— Brief —
Leave out every picture, and return exactly the lines from the line containing "How do I perform: Expand" through the end of the records below, both inclusive.

— Supplied data —

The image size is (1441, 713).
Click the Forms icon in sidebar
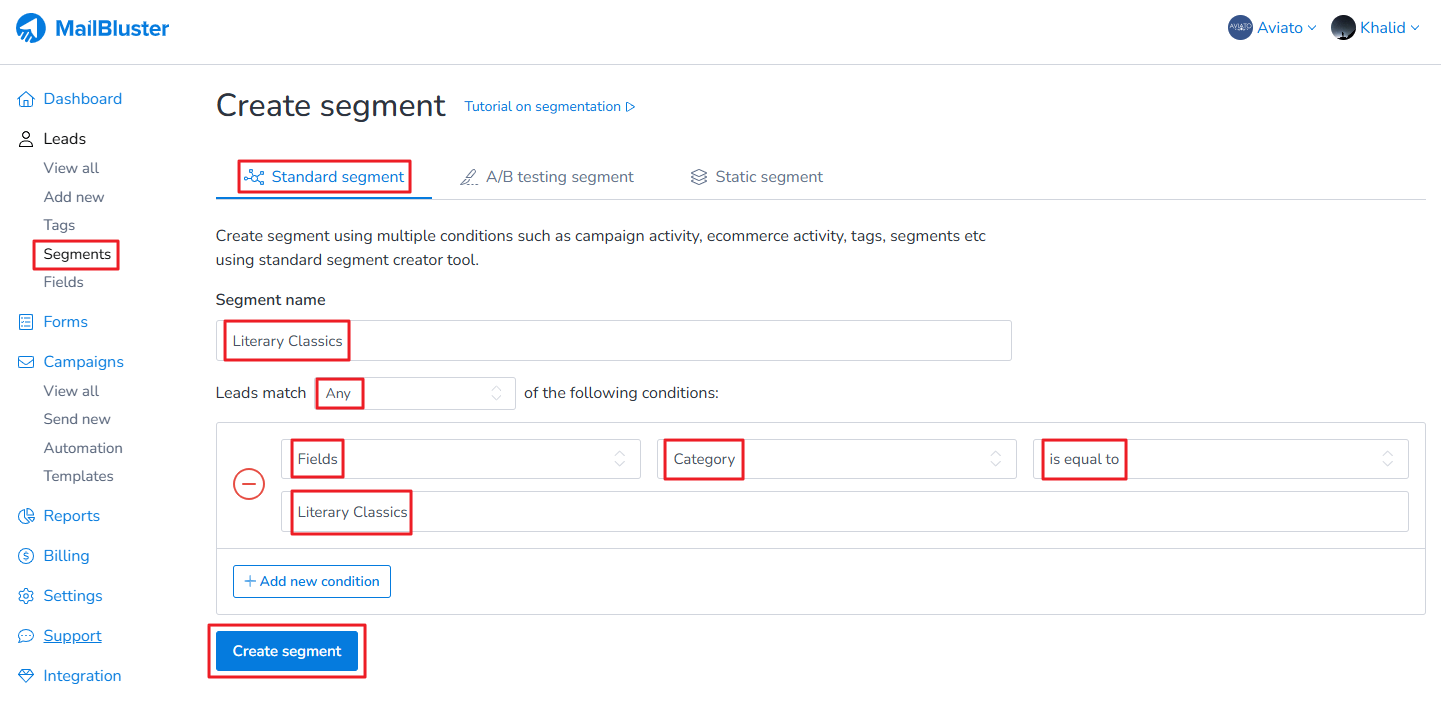(x=26, y=322)
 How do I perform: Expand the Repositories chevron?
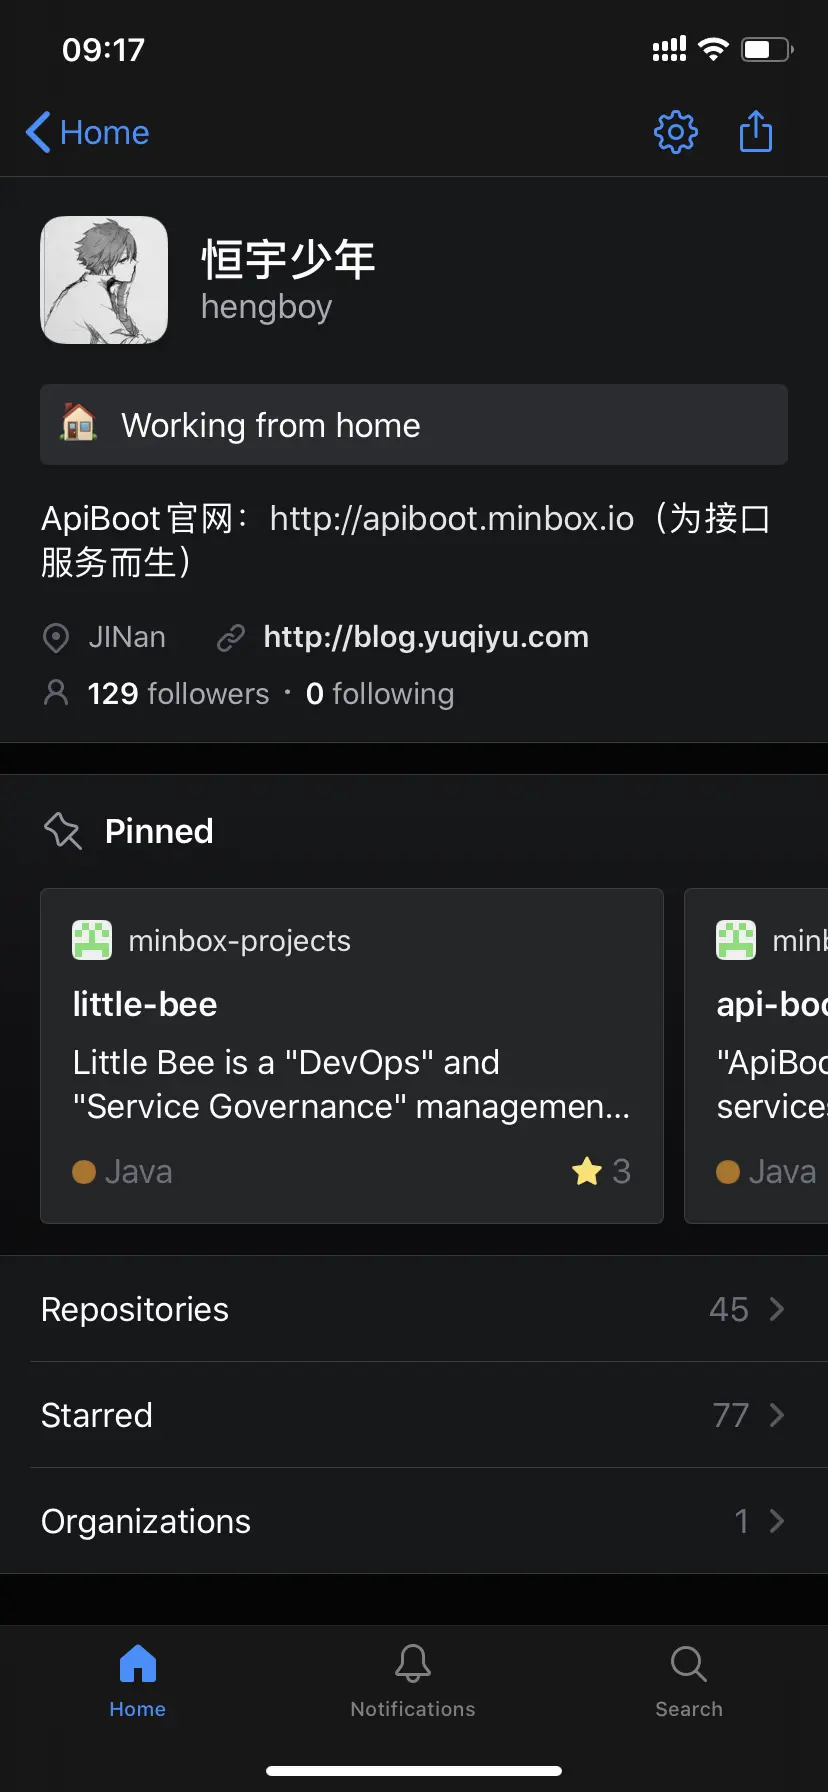pyautogui.click(x=777, y=1309)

— Task output —
 How do I perform: Expand the Repositories chevron?
pyautogui.click(x=777, y=1309)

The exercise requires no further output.